LARC GUIDELINES FOR POST-PROCEDURAL (POST-SURGICAL) ANALGESIA IN RESEARCH ANIMALS

Survival surgery and some other procedures carry the potential for post-procedural pain for laboratory animals. It is the Principal Investigator's responsibility to plan for the assessment and management of this potential animal pain. Appropriate analgesics, humane study endpoints, and other techniques must be employed and documented. All personnel involved in potentially painful experiments must be adequately trained, experienced and supervised. The Animal Welfare Assurance Program provides and documents this training.

General guidelines should be refined to fit the particular protocol and the procedures performed; a veterinarian must be consulted in planning potentially painful experiments (including some nonsurvival procedures).

Potentially useful analgesics and their doses can be found on this web site as well as in published literature. A complete literature search for refinement alternatives includes the search for post-procedural pain management. LARC may be able to provide other options if these suggestions interfere with data collection.

Plans for post-procedural pain or distress assessment and care are approved as part of a particular IACUC application, as they vary with species and procedure. Body weight loss is suggested as an indicator of the animal's welfare. The frequency of assessment for pain or distress (daily or more frequently) must also be specified.
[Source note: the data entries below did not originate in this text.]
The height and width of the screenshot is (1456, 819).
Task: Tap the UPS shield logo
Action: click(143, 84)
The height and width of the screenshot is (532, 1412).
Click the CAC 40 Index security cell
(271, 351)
Analgesics are often administered before signs of pain are clearly evident. Preoperative or intraoperative administration of analgesics enhances postsurgical analgesia. (Miller 1994; Institute of Laboratory Animal Resources 1996) Some anesthetics, such as isoflurane, provide minimal analgesia once the animal has regained consciousness, so analgesic administration before anesthetic recovery is strongly recommended.
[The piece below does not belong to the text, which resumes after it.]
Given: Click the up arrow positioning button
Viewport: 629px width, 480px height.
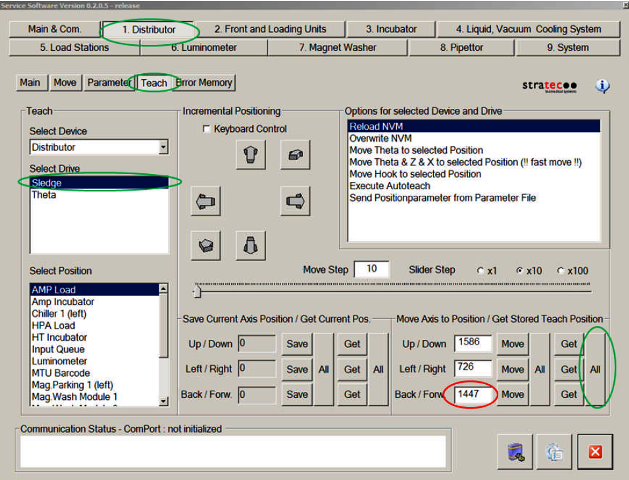Looking at the screenshot, I should [250, 154].
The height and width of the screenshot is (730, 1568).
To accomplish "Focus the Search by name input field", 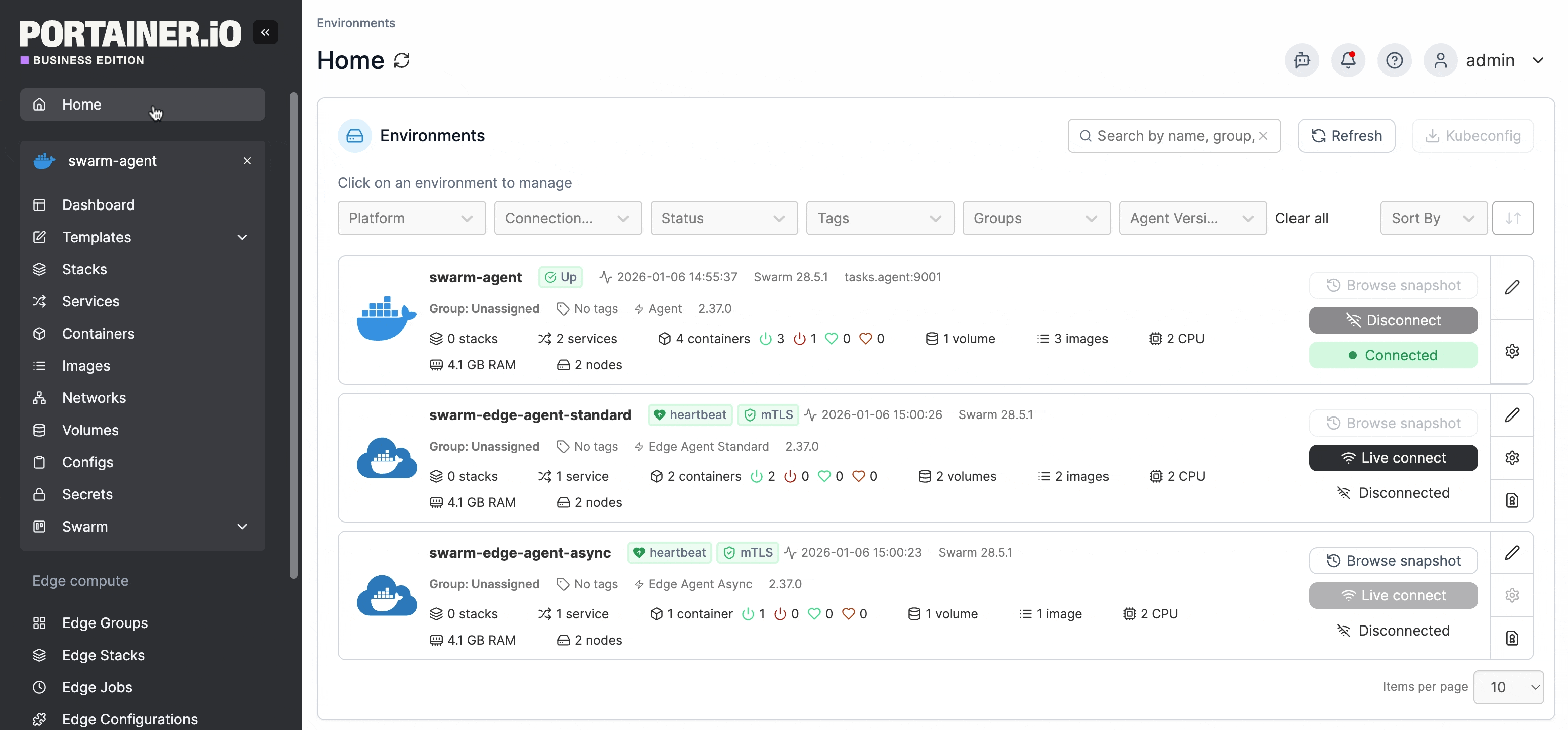I will pos(1175,136).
All larger animals should have individual health records and assessments and treatments should be noted here. For rodents, frogs, etc. a more general statement in a laboratory notebook may suffice; it should clearly verify that the protocol's provisions for drug administration and pain or distress assessment are being followed.

Husbandry techniques and other nonpharmacologic methods should also be considered to improve animal pain management. These can include immobilization of body parts that have undergone surgery, provision of extra bedding, special placement of food and water or other techniques.
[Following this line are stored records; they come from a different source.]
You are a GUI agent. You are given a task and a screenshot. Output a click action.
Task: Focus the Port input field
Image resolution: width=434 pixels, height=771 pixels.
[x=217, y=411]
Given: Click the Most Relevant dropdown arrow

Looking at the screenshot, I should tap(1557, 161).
Euthanasia is warranted for pain that cannot be controlled by other means.

In some instances, use of analgesic drugs could interfere with the experimental design. This must be clearly explained and justified in the IACUC application. Animals on such studies are listed as USDA Pain Category E animals (Procedures that cause unrelieved pain or distress). The university's annual report to regulatory agencies will use the application's language to report on these painful experiments for which analgesic drugs are not being administered.

References

Institute of Laboratory Animal Resources (1996). Guide for the Care and Use of Laboratory Animals. Washington DC, National Academy Press.
{Institute of Laboratory Animal Resources, 1996, #373}

Miller, R. D., Ed. (1994). Anesthesia. New York, Churchill Livingstone.